Svetlana Alexievich foi quem começou a analisar a União Soviética e o povo soviético ainda nos anos 1980. Outros escritores, como Solzhenitsyn e Shalamov, escreveram sobre os gulags enquanto Vasil Bykay abordou a Segunda Guerra Mundial. Mas o leque de temas de Alexievich é mais amplo e o estilo dela, único.

O método de trabalho da jornalista era o de fazer centenas de entrevistas – de 500 a 700 – com crianças, mulheres e homens; e demorar anos para completar um livro. Alexievich via cada história pessoal – de vida, amor, medo e dor – como a peça de quebra-cabeça. Reunindo peças suficientes, ela seria capaz de contar a história da utopia.
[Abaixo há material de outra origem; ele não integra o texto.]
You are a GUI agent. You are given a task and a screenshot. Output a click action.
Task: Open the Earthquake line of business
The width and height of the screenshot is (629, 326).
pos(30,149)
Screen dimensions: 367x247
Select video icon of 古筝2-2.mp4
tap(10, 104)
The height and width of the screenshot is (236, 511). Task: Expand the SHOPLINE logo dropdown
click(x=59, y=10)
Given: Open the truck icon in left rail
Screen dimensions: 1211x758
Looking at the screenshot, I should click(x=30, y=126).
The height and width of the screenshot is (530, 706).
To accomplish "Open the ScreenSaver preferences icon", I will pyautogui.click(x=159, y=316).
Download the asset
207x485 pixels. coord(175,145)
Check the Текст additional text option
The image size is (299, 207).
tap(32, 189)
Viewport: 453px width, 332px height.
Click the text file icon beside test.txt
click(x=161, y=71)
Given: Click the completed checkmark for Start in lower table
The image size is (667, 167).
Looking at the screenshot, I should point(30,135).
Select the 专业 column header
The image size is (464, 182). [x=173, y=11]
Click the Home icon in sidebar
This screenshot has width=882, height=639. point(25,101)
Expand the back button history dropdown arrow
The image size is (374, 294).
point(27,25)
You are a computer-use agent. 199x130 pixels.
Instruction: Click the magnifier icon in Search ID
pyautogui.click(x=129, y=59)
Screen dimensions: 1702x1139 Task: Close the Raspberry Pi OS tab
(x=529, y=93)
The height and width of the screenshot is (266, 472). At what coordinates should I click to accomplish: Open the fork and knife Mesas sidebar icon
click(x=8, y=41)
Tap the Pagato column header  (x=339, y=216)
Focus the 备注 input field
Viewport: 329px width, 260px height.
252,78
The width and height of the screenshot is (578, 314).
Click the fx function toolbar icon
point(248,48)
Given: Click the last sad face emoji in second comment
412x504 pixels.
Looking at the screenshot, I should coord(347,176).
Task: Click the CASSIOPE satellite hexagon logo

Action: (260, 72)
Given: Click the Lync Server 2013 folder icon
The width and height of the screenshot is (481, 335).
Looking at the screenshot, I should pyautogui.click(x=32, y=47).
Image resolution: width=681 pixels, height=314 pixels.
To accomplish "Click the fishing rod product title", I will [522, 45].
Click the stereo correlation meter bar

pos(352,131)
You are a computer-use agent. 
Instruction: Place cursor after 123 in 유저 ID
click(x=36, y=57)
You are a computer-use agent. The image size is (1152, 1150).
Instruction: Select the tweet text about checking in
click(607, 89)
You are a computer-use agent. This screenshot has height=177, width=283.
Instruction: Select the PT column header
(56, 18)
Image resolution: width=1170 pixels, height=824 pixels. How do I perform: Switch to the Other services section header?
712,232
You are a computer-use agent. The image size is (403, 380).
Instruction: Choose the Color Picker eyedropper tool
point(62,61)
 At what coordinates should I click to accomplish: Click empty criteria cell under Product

“Você precisa fazer as pessoas mergulharem nas profundezas delas mesmas”, diz a jornalista. Alexievich entendia que a arte falhou ao tentar entender várias coisas a respeito do povo soviético. Por esse motivo, quem deveria contar essas histórias era ele próprio.

Como alguém que viveu apenas a infância na URSS, consigo entender bem o fascínio de Svetlana Alexievich pelo projeto utópico do império soviético e entendo também o impulso de dar voz a várias gerações ignoradas.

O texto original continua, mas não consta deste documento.